- [Requirement] List each line of the data that holds the string "Given", please.

- [Records for the task]
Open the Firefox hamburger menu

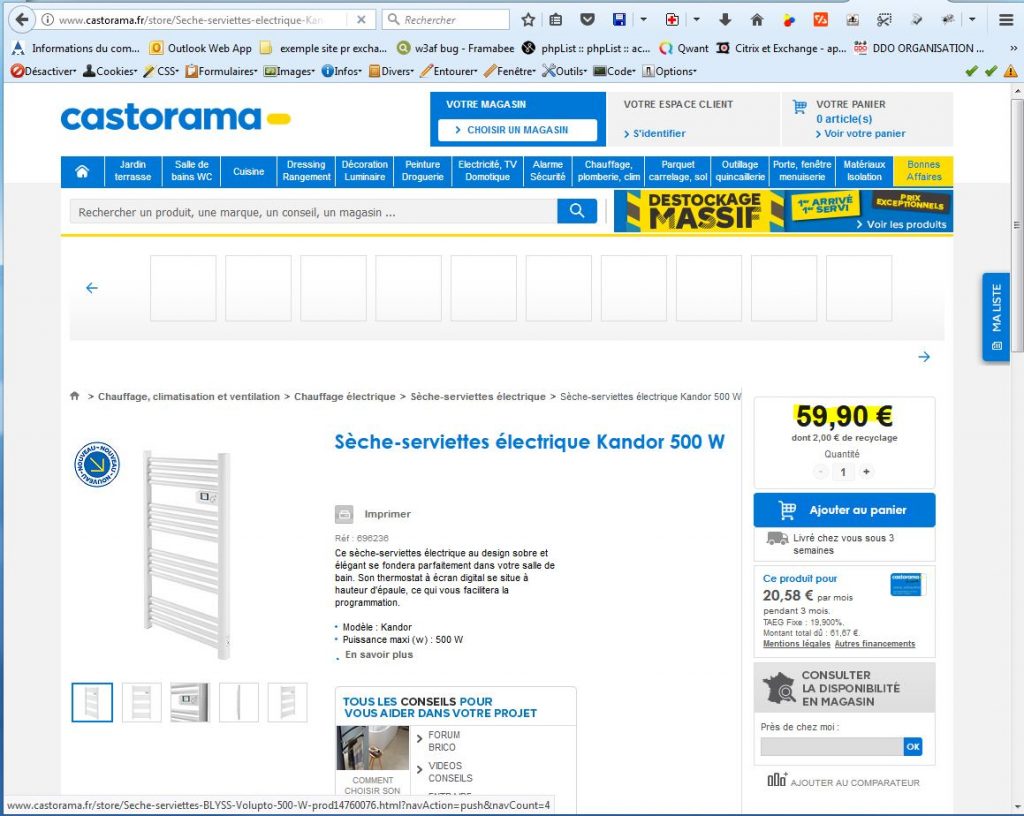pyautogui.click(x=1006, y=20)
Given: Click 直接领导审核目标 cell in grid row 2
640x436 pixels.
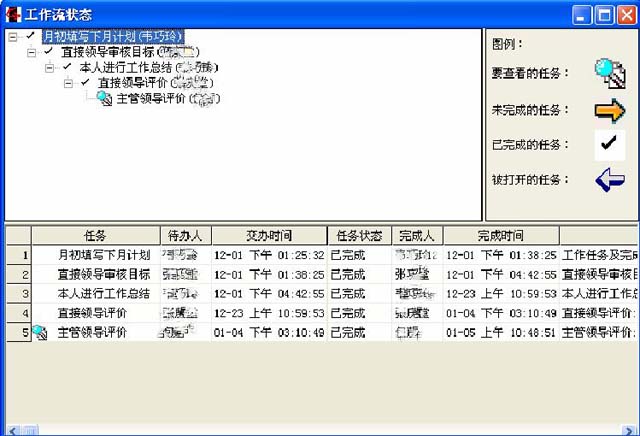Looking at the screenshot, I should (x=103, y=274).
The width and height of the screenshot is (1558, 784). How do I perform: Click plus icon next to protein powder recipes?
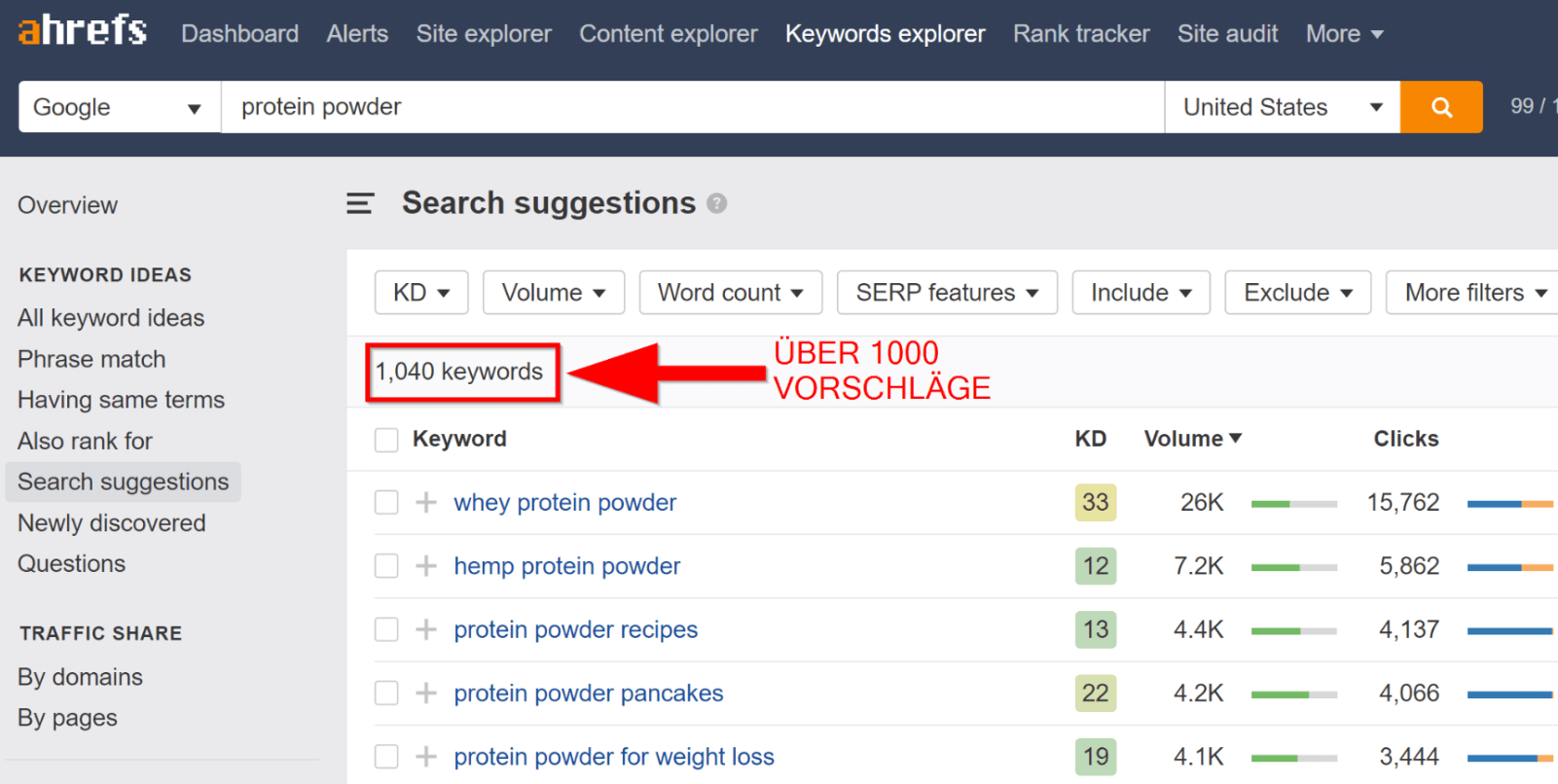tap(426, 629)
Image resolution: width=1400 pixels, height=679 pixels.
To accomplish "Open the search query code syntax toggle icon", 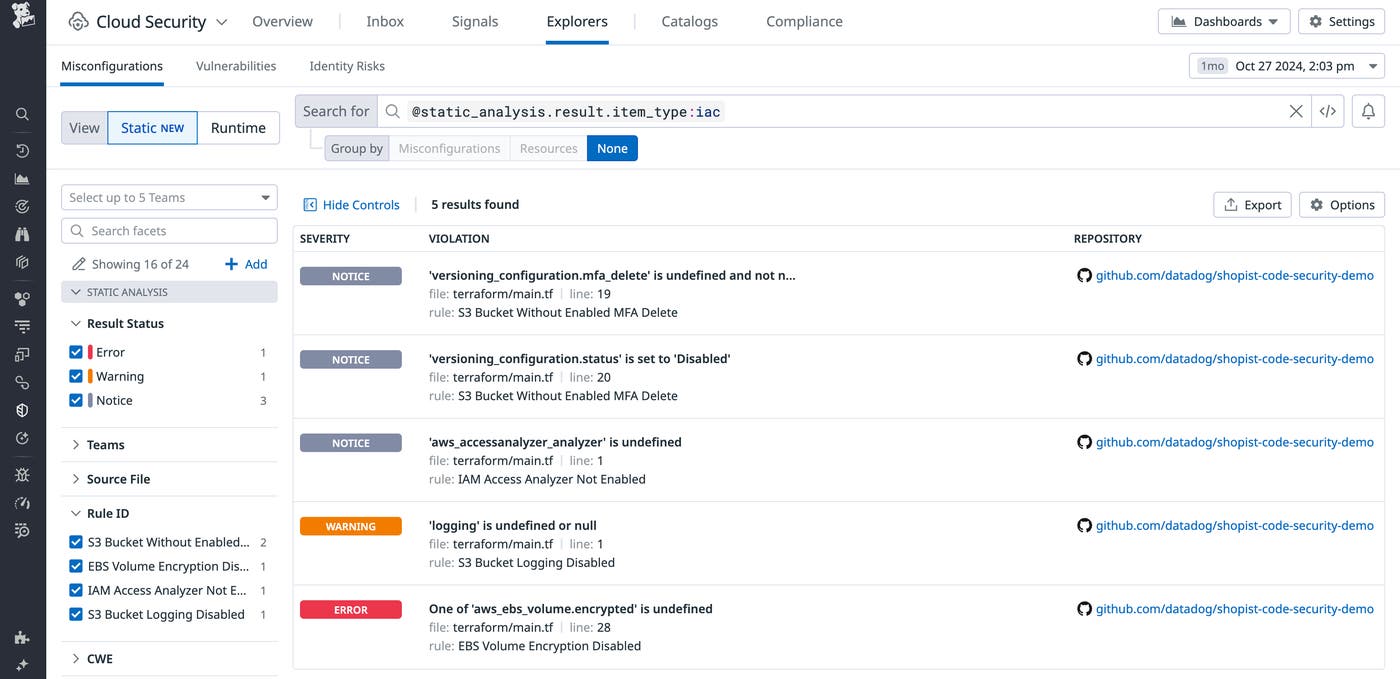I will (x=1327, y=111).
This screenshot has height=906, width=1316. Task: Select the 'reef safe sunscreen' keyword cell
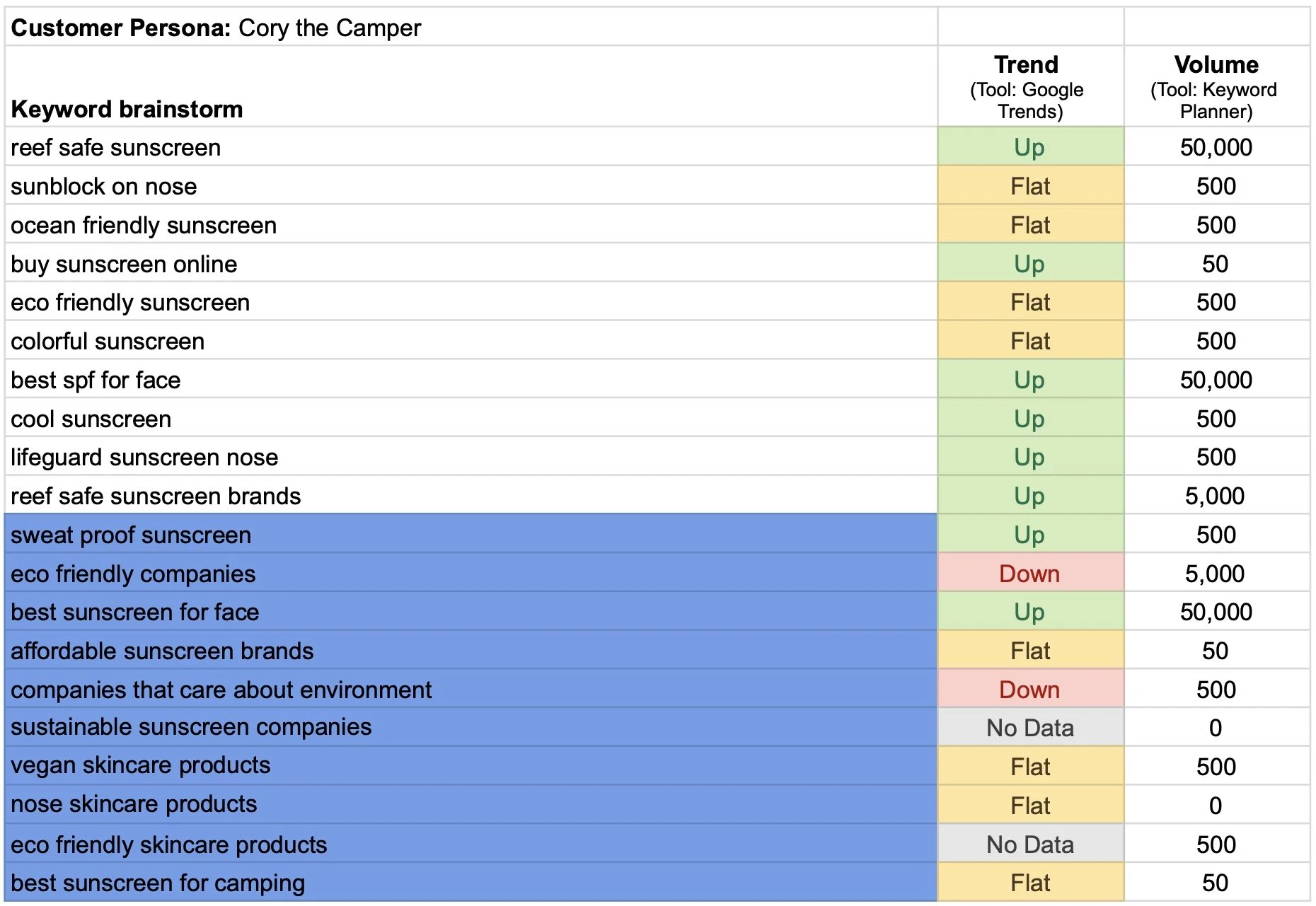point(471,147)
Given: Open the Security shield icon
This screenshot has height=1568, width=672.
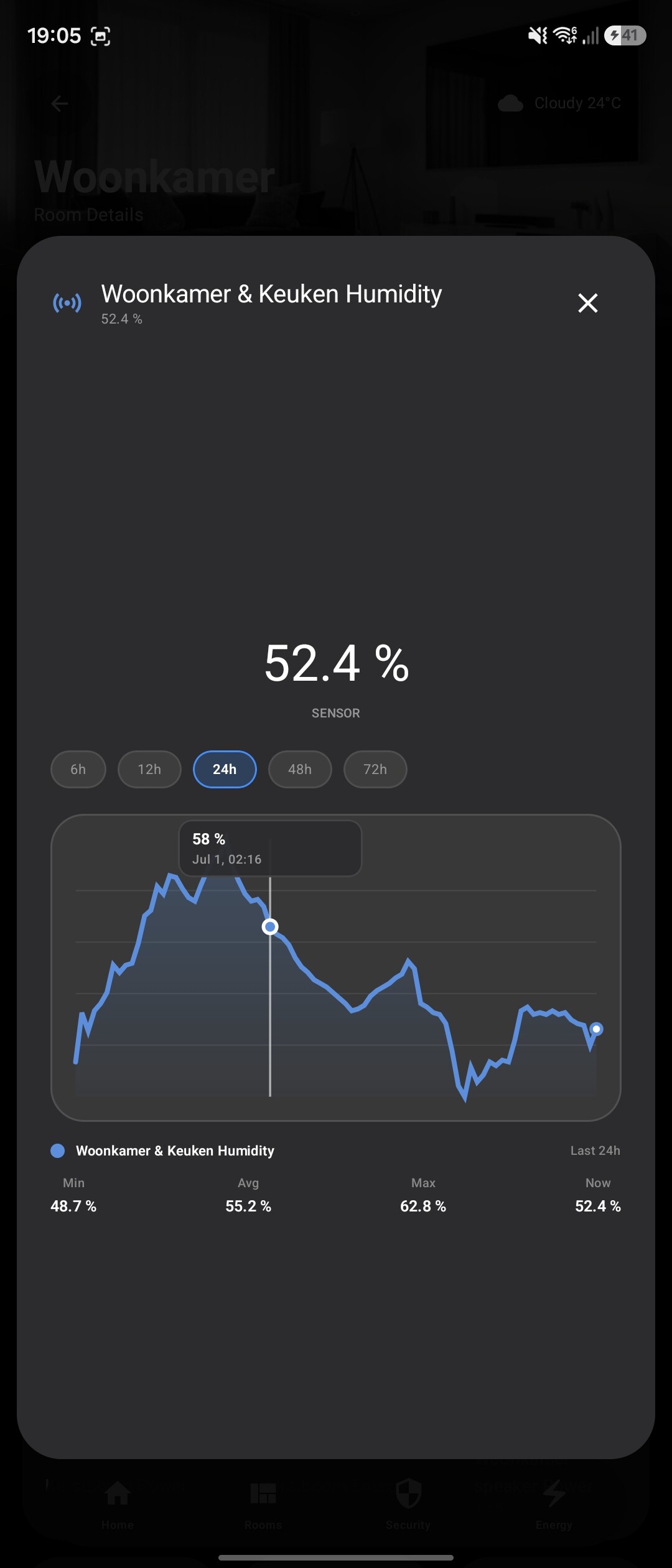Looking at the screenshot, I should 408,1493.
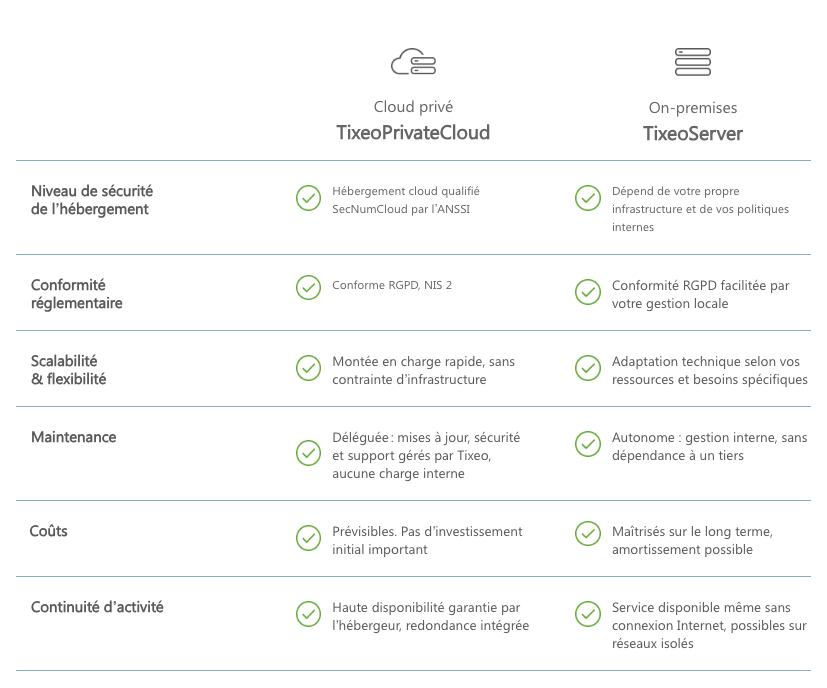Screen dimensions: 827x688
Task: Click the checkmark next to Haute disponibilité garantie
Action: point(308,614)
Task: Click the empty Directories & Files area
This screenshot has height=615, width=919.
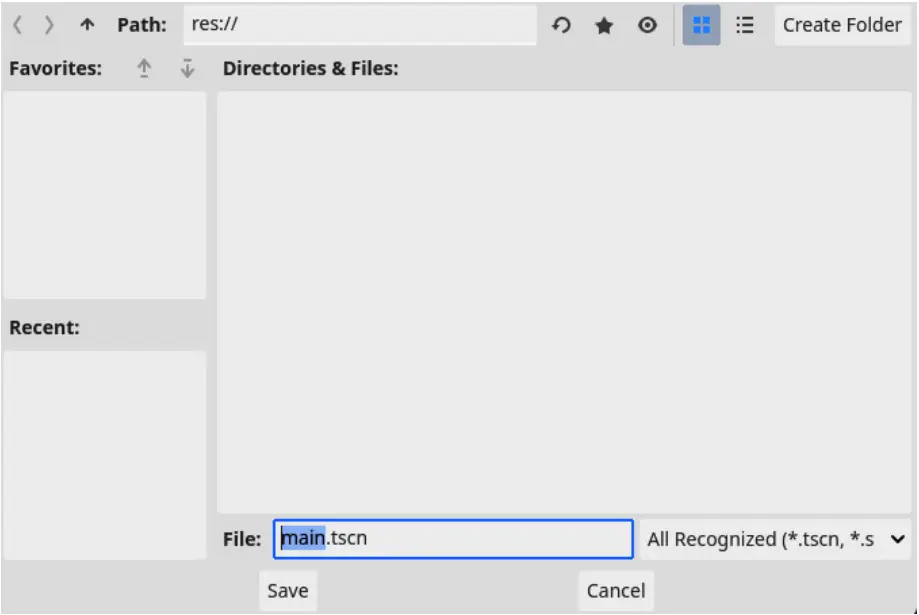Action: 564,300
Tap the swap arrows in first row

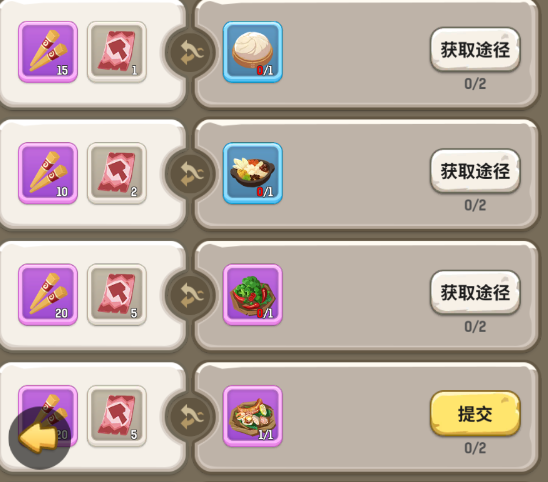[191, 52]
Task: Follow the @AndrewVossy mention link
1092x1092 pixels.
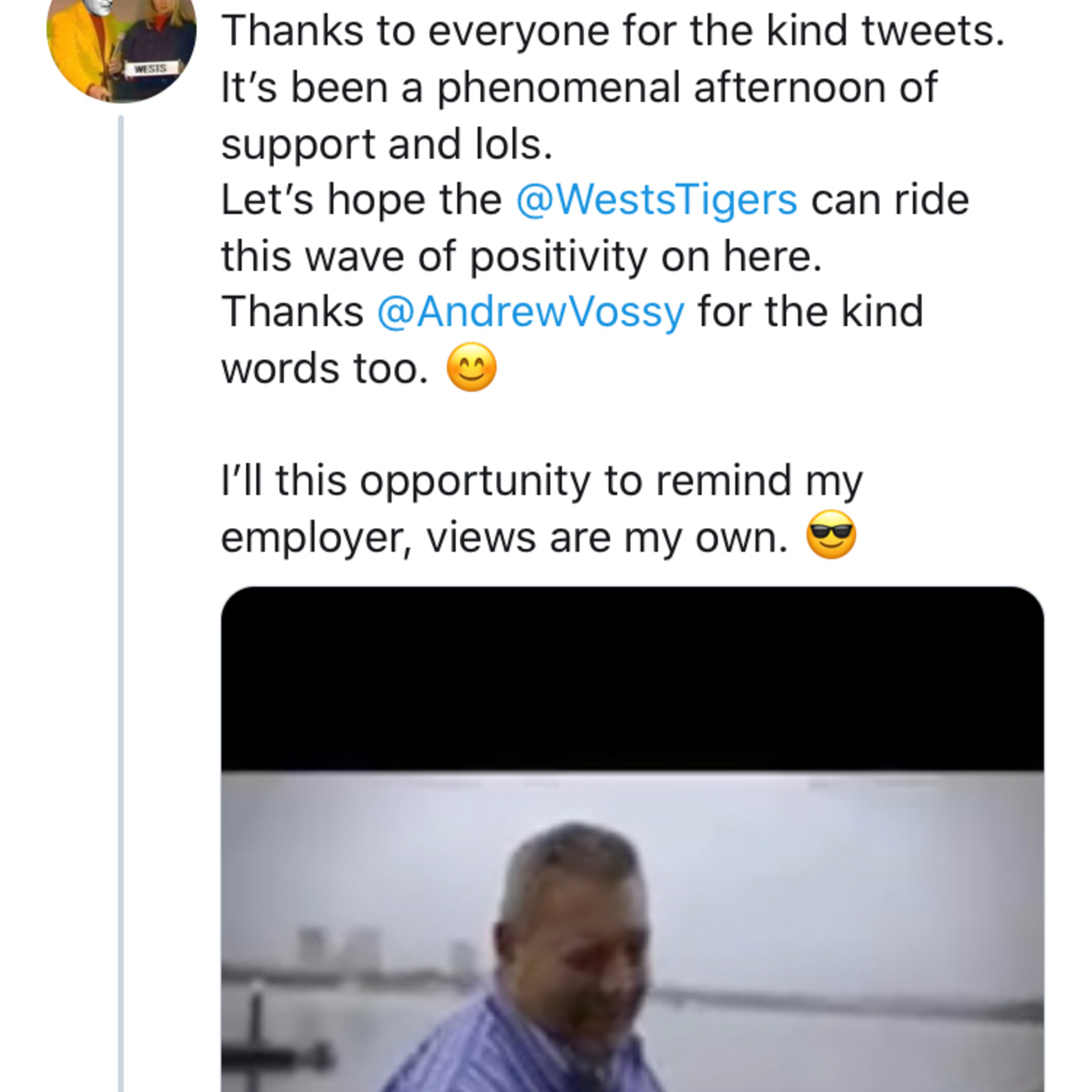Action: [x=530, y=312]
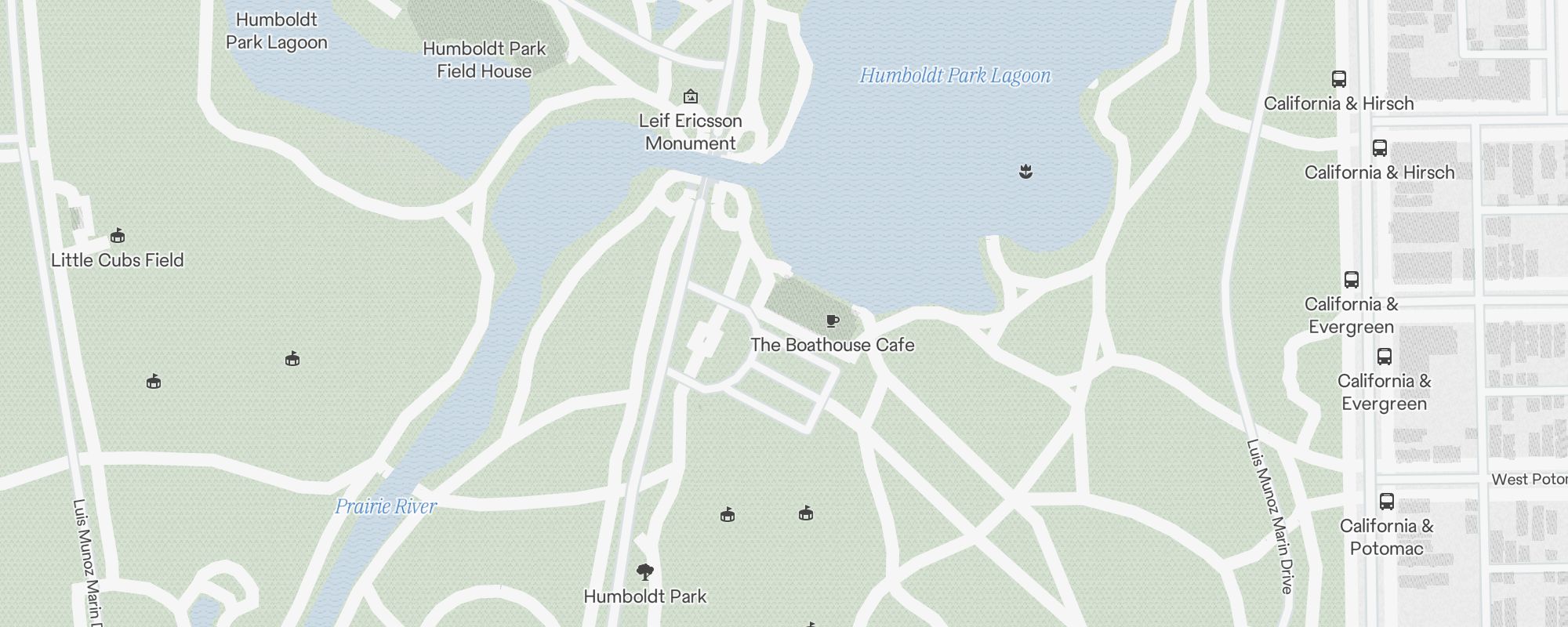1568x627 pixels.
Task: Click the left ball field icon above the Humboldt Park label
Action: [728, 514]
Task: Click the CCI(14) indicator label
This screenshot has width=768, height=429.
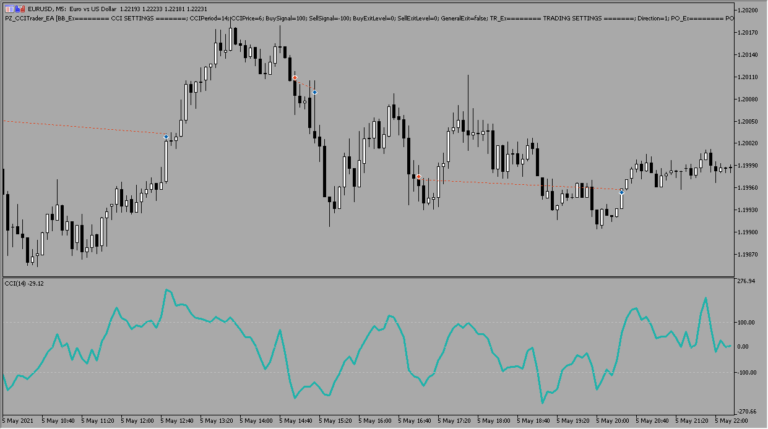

- [Reply to the exercise]
Given: Click 直接领导审核目标 cell in grid row 2
Given: Open the Security shield icon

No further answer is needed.